Minister for Transport, Tourism and Sport Leo Varadkar is resisting moves to pinpoint a date by which drink firms should be banned from sponsoring big sporting events in a Government clampdown on the promotion of alcohol.
The proposed sponsorship ban comes alongside new advertising restrictions, a minimum price on alcohol to prevent ultra-cheap off-trade sales and the separation of shop space in which drink is sold from other parts of a premises.
Memorandum
The new measures are set out in a memorandum sent to the Cabinet by Minister of State for Health Alex White.
The circulation of the memo follows months of haggling in the Coalition, with Minister for Communications Pat Rabbitte, Minster for Arts Jimmy Deenihan and Minister for Agriculture Simon Coveney expressing reservations about various elements of the initial proposal.
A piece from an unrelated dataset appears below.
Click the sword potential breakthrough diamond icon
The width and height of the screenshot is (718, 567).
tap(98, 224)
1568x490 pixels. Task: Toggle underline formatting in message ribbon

Ministers are now said to be close to agreement on large elements of the legislation, to be known as the Public Health (Alcohol) Act, but consensus remains elusive on the scope of the sports sponsorship ban.
Mr Varadkar is said to be concerned that the sponsorhip ban would curtail the revenues of large sporting organisations that rely on sponsorship from drink firms.
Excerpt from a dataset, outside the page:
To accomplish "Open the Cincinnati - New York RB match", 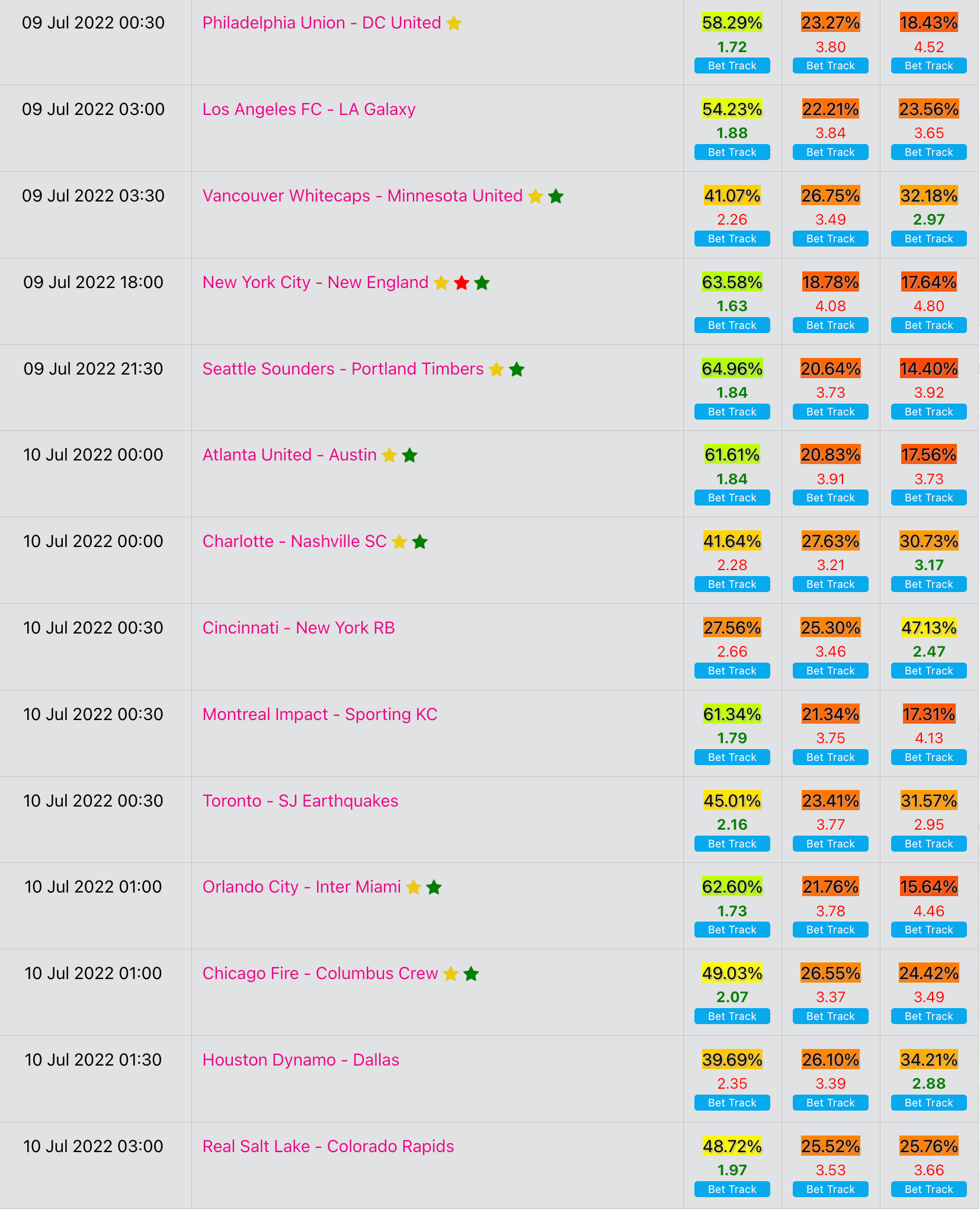I will pos(299,628).
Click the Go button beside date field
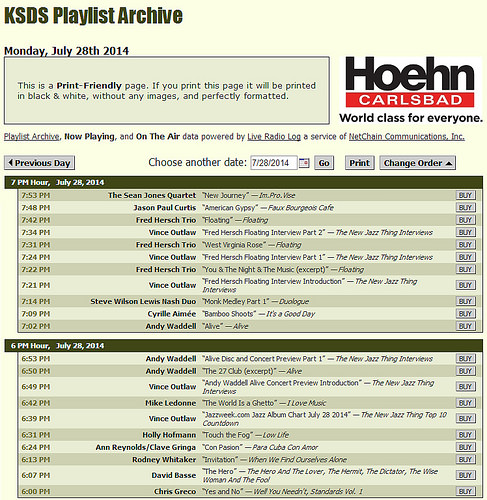The image size is (487, 500). 324,163
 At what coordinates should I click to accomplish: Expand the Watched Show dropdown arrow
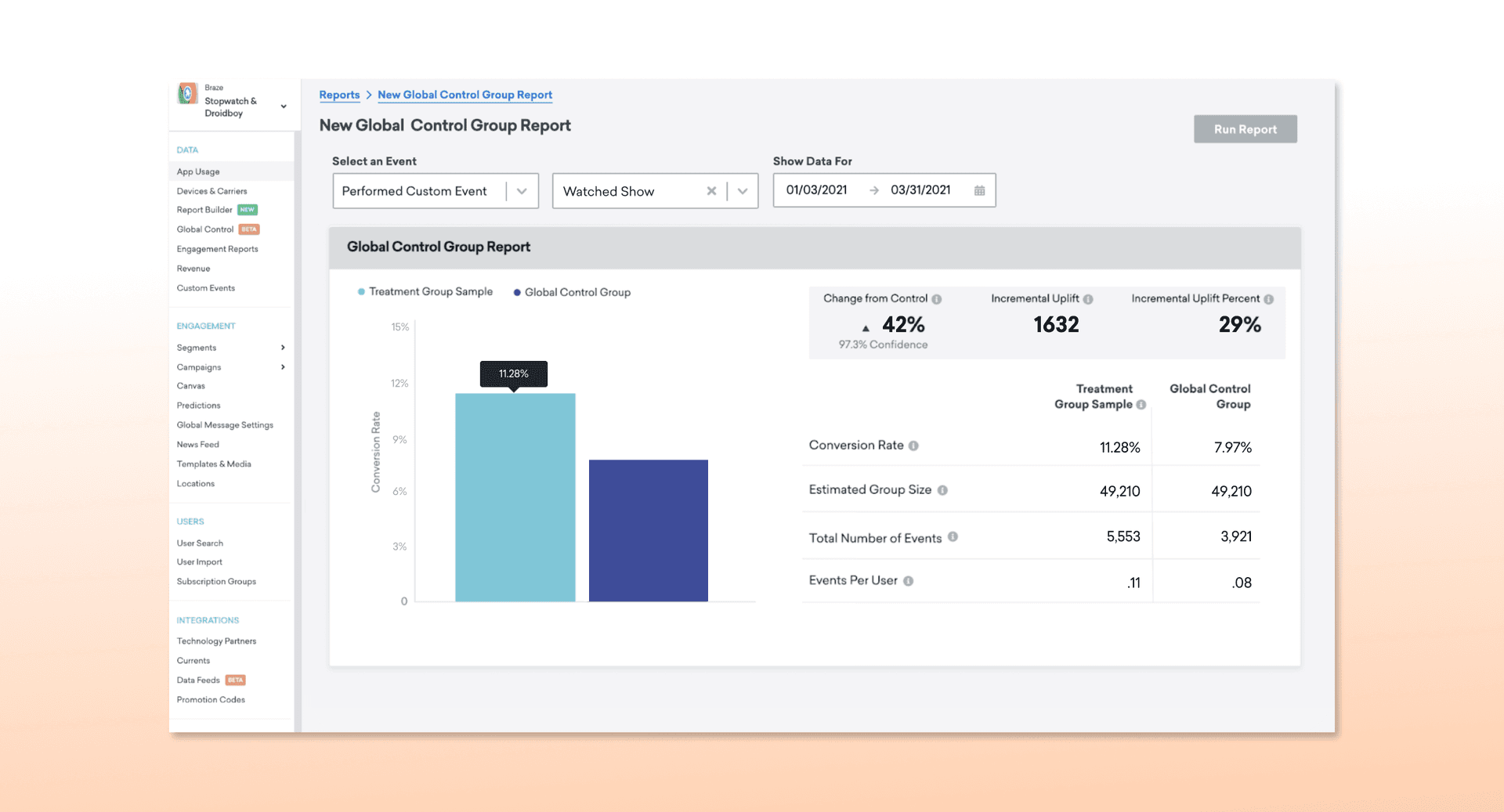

The memo suggests the ban would be limited to major sporting events, meaning the sponsorship of local events could continue. It would not apply to arts and cultural events.
The current plan is for the sponsorship of big sporting events to be banned from 2020, with new contracts outlawed from 2016.
Some Government figures had sought an earlier ban. However, Mr Varadkar is understood to have argued against specifying any particular date for the ban on the basis that sporting organisations should first find revenues to replace their income from alcohol sponsorship.
“The whole issue of alcohol sponsorship is quite complicated. I think whatever is done should be evidence-based,” Mr Varadkar said yesterday on RTÉ television.
With talks now at a sensitive stage within the Government, one option under discussion is to divert revenues from any new tax on high-sugar soft drinks and alcopops to sporting organisations. Further uncertainty surrounds the formal definition of a major sporting event.
Hoardings
In Mr White’s proposal, the outdoor advertising of alcohol including on hoardings would be banned from 2016.
However, questions have been raised over the precise definition of outdoor advertising.
In relation to television advertising, the talks currently centre on the adoption of a watershed before which alcohol could not be advertised.